I'm finding this experience to be comparable to something called a 'herxheimer' or 'die-off' reaction people often experience when treating certain pathologies or undergoing an alternative detox therapy. The herxheimer reaction is essentially the process of your illness getting worse before it gets better. It is likely caused either by the toxins let off by dying pathogens, or by the ensuing inflammation. The process can be excruciating and people will often experience what is referred to as a 'healing crisis' where they will want to abandon what they are doing due to fear and suffering.

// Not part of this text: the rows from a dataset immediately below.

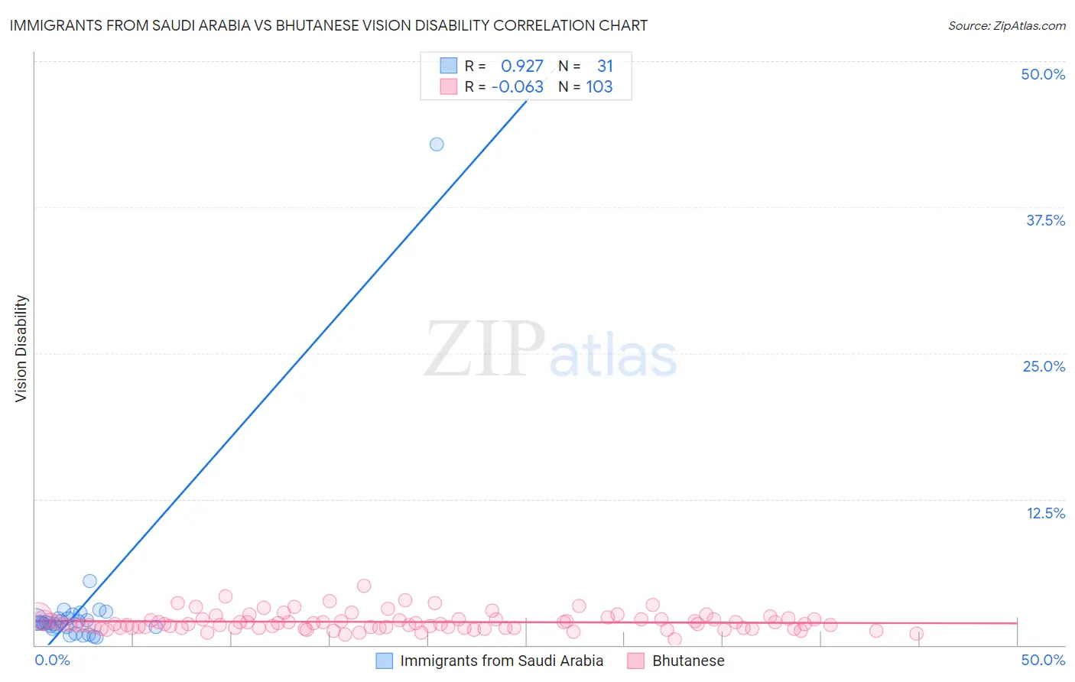This screenshot has height=682, width=1075.
Task: Select the Immigrants from Saudi Arabia legend label
Action: click(x=502, y=661)
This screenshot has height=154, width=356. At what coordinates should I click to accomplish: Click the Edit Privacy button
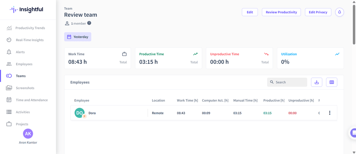318,12
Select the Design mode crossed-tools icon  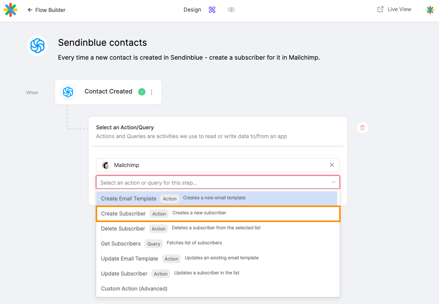pyautogui.click(x=212, y=10)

The process of beginning mindfulness in the context of crisis is somewhat akin to that reaction. Can anybody resonate with this idea?
I think that question is something of a cry for reassurance, because really I already know the answer myself. Moreover, in a resource that Vixinne pointed me towards the other day, and for which I am eternally grateful, Vinny Ferraro offers an encouraging and insightful quote from the Arch Bishop Fennelon:
“As the light increases, we see ourselves to be worse than we thought. We are amazed at our former blindness as we see issuing forth from the depths of our heart a whole swarm of shameful feelings, like filthy reptiles crawling from a hidden cave. We never could have believed that we had harboured such things, and we stand aghast as we watch them gradually appear. But we must neither be amazed nor disheartened. We are not worse than we were; on the contrary, we are better. While our faults diminish, the light by which we see them waxes brighter and we are filled with horror. Bear in mind, for your comfort, that we only perceive our malady when the cure begins.”